Comparison of Three Hand Pose Reconstruction Algorithms Using Inertial and Magnetic Measurement Units

The correct estimation of human hand kinematics has received a lot of attention in many research fields of neuroscience and robotics. Not surprisingly, many works have addressed hand pose reconstruction (HPR) problem and several technological solutions have been proposed. Among them, Inertial and Magnetic Measurement Unit (IMMU) based systems offer some elegant characteristics (including cost-effectiveness) that make these especially suited for wearable and ambulatory HPR. However, what still lacks is an exhaustive characterization of IMMU-based orientation tracking algorithms performance for hand tracking purposes.

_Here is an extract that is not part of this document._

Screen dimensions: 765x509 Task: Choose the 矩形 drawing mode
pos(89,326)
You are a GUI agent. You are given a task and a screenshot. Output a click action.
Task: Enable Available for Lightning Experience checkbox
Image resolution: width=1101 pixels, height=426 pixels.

In this work, we have developed an experimental protocol to compare the performance of three of the most widely adopted HPR computational techniques, i.e. extended Kalman filter (EKF), Gauss-Newton with Complementary filter (CF) and Madgwick filter (MF), on the same dataset acquired through an IMMU-based sensing glove. The quality of the algorithms has been benchmarked against the ground truth measurement provided by an optical motion tracking system. Results suggest that performance of the three algorithms is similar, though the MF algorithm appears to be slightly more accurate in reconstructing the individual joint angles during static trials and to be the fastest one to run.